Kaiser Permanente and SEIU reach tentative agreement on labor dispute

Kaiser Permanente Colorado and members of the Service Employees International Union Local 105 have reached an agreement on a contract that would avert a strike, the organizations announced Friday. Under the terms of the new agreement, the hospital system will not pursue “benefits changes” such as eliminating Sunday shifts or cutting nursing shifts by nine hours, according to a statement from SEIU. Additionally, patients who are receiving dialysis will no longer have their appointments pushed back to 9 p.m. and doctors’ appointments will remain scheduled on Wednesdays and Thursdays, rather than on Fridays and Saturdays.

The SEIU and Kaiser negotiated the agreement last week after it became clear the two sides were at a stalemate. “Contrary to what the employer claimed, SEIU Local 105 listened to the concerns of its members and crafted a contract that meets the needs of our members while balancing the needs of Kaiser Permanente patients,” Kelley Gray, the president of the union, said in a statement. She added that Kaiser and the union were “working to approve language over the weekend.”

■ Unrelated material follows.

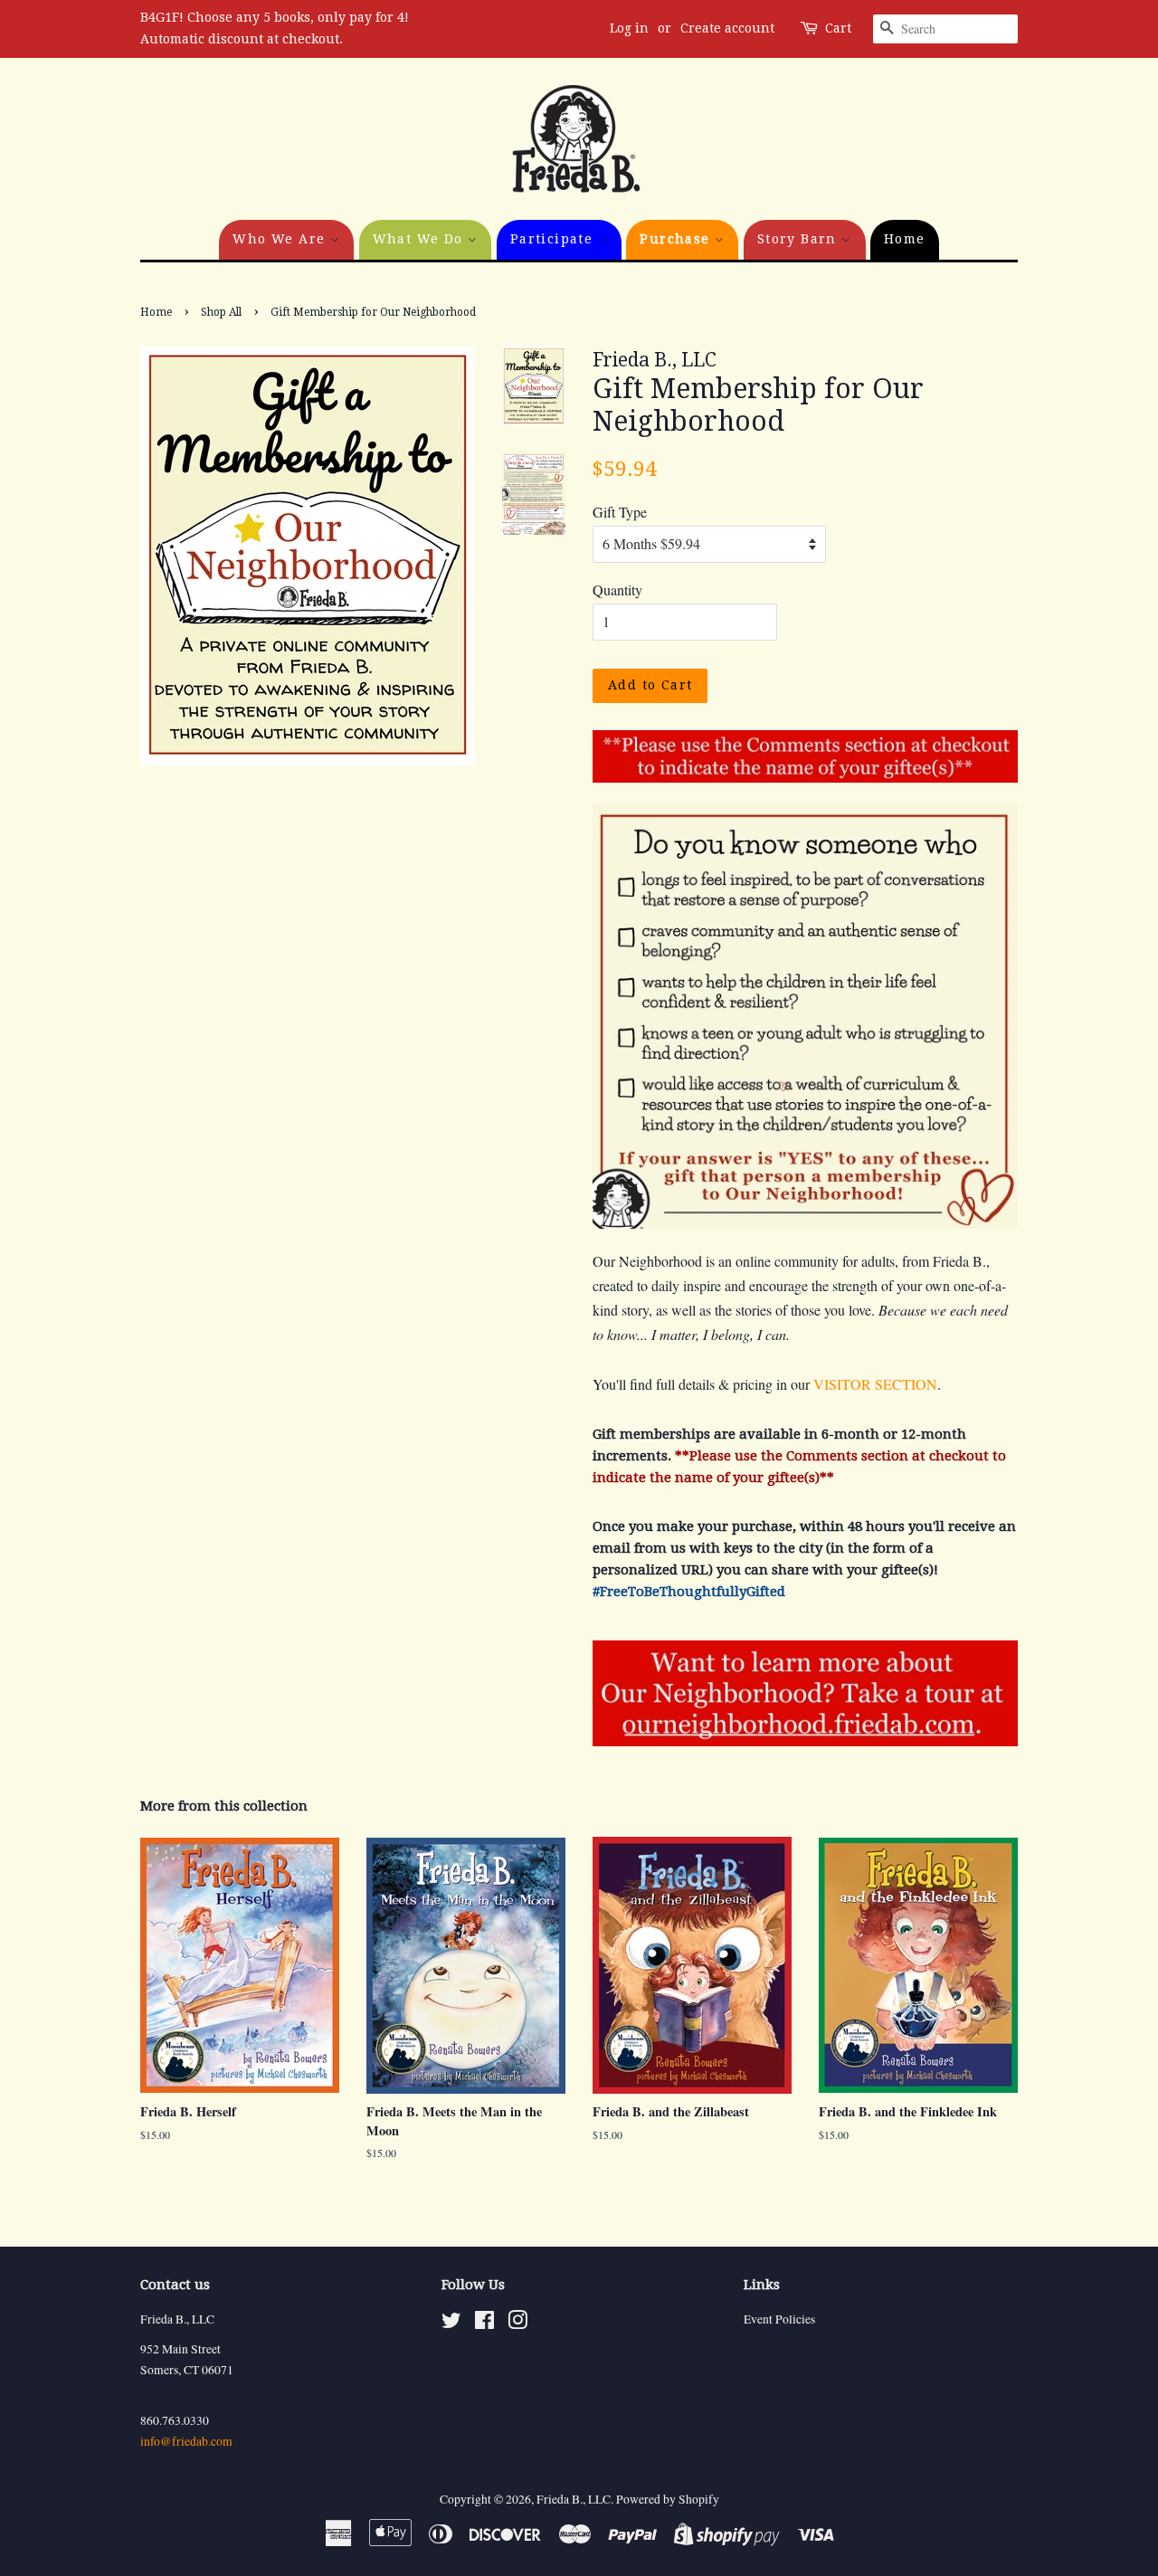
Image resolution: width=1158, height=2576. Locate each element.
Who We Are (281, 239)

SEIU Local 105 represents around 6,000 health care professionals at Kaiser Permanente Colorado, including nurses, physicians, therapists, technicians and dietary staff. The union, which has been negotiating with Kaiser for more than a year, had expressed deep concerns over proposed benefit changes. In September, SEIU organizers wrote a letter to the president of Kaiser Permanente threatening to hold a strike if a deal couldn’t be reached. In the letter, the union said it had presented “serious concerns” over “seven value-minimizing proposals” including unilateral reductions in health care benefits, a reduction in other health benefits like vision care and a schedule for nursing changes. The health care system responded by saying that the issues “had been adequately addressed in negotiations.”

Kaiser Permanente, which has more than 10,000 hospitals nationwide, announced in June that it was joining with the Accretive Health company to create a multibillion-dollar business that would compete with the health care giants UnitedHealthcare and Humana. Several unions have filed charges with the National Labor Relations Board seeking to stop the merger and that some customers would lose contracts.